Records contained in a dataset:
※
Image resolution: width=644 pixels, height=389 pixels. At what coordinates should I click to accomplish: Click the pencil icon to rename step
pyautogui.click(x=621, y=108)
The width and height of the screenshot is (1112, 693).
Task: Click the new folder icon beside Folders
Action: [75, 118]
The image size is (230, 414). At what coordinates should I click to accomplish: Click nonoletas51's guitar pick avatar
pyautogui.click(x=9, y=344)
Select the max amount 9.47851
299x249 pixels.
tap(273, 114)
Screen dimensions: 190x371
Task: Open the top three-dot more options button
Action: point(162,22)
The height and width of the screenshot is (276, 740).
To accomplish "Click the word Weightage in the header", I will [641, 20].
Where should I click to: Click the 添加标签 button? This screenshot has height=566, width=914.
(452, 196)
※
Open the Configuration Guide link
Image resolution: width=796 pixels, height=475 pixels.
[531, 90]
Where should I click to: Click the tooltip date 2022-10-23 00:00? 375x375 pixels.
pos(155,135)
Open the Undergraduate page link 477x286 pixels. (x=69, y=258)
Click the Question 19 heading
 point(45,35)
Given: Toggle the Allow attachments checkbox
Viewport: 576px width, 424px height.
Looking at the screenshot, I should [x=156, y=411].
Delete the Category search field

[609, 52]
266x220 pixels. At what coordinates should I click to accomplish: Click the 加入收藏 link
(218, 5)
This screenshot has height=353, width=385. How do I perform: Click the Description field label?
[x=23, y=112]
※
TASK DIRECTIONS:
Write down, word for word, the lines above from the one containing "Select the max amount 9.47851" through the one containing "The height and", both ends included.

SOLVED EXERCISE:
Select the max amount 9.47851
299x249 pixels.
tap(273, 114)
Screen dimensions: 190x371
Task: Open the top three-dot more options button
Action: point(162,22)
The height and width of the screenshot is (276, 740).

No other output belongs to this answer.